You may or may not love it, but it’s kind of crazy that Twitch has developed a language of its own, and individual games have their own dialects. Sure, it’s mostly just in-jokes and memes, but this is how a lot of people watch some of the biggest games in the world. It’s fun for them. More importantly, it’s exciting. Chat goes nuts during pivotal plays, spamming things like the kreygasm emoticon until there’s naught but a sea of identical men looking quite pleased. It’s hard not to get swept up in big hype moments, the sorts of things you look back on weeks or months later.

It’s a little like going to a packed bar to catch the big game; it’s not always what you want to do, but there’s an authentic energy, a thrill to it. You can feed off that feeling, get psyched for match highs and rage or weep at the lows. Also, there are a lot of arseholes, and you suspect most of them are drunk or just kinda make a general habit of ramming their heads into brick walls for a few hours each day. You take the good with the bad.

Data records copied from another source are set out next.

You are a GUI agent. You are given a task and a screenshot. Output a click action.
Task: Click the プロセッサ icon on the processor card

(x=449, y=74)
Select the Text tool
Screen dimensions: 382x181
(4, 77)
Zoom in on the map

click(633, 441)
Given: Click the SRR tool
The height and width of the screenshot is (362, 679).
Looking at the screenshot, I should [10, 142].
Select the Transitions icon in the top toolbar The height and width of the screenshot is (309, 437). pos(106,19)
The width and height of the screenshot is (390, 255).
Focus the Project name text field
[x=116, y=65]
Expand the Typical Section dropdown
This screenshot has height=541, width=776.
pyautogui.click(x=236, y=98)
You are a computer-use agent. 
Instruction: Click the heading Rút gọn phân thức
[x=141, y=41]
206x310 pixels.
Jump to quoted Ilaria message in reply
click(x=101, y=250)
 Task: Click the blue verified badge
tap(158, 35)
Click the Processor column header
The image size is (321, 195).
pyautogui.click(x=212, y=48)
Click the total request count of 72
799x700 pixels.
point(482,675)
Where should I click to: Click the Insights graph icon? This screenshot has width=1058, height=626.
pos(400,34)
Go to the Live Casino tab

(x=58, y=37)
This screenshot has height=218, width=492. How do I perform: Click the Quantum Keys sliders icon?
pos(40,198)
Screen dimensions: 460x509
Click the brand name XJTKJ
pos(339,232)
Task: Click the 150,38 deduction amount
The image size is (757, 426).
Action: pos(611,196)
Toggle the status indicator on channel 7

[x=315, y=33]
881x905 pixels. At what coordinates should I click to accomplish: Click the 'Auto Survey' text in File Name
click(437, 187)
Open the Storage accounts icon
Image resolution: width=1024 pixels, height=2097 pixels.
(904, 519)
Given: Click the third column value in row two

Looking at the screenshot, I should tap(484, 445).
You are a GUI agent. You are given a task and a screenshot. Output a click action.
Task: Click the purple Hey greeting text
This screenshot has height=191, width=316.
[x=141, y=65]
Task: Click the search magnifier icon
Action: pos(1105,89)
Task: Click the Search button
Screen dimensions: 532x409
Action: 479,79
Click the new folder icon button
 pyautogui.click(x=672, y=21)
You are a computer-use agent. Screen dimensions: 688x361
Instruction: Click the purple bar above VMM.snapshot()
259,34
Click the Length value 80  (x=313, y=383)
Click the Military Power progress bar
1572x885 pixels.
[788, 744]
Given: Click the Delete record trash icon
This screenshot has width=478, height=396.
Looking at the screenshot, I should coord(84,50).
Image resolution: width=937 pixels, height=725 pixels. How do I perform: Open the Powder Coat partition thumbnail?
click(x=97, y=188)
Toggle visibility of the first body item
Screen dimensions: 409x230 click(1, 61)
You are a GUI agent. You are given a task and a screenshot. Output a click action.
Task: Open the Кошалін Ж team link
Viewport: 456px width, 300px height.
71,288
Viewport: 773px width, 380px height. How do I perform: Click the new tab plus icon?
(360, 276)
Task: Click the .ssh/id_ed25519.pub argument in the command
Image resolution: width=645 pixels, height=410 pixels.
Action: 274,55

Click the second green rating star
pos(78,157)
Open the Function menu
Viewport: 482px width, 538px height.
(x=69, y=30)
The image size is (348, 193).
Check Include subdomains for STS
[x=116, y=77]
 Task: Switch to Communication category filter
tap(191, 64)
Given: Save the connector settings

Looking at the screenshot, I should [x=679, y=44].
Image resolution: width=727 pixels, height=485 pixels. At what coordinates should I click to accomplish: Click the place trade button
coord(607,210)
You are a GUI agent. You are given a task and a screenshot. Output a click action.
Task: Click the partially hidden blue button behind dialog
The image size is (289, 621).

The thing that makes Twitch chat different — aside from the sheer number of people, I mean — is that it’s usually enabled by default. Being in a crowded bar is, obviously, not. And so eSports culture grows and evolves in lock-step with chats, much more rapidly than it might otherwise. It draws on Twitch’s tools and on memes, too, further cementing the relationship between the cultures, up to and including their less wholesome (read: sometimes kinda shitty toward women and/or non-white folks) elements.

It’s interesting and exciting! It’s also ugly, upsetting and bloody obnoxious sometimes. It’s a new frontier of sports, the most time-honoured expression of the human id of them all.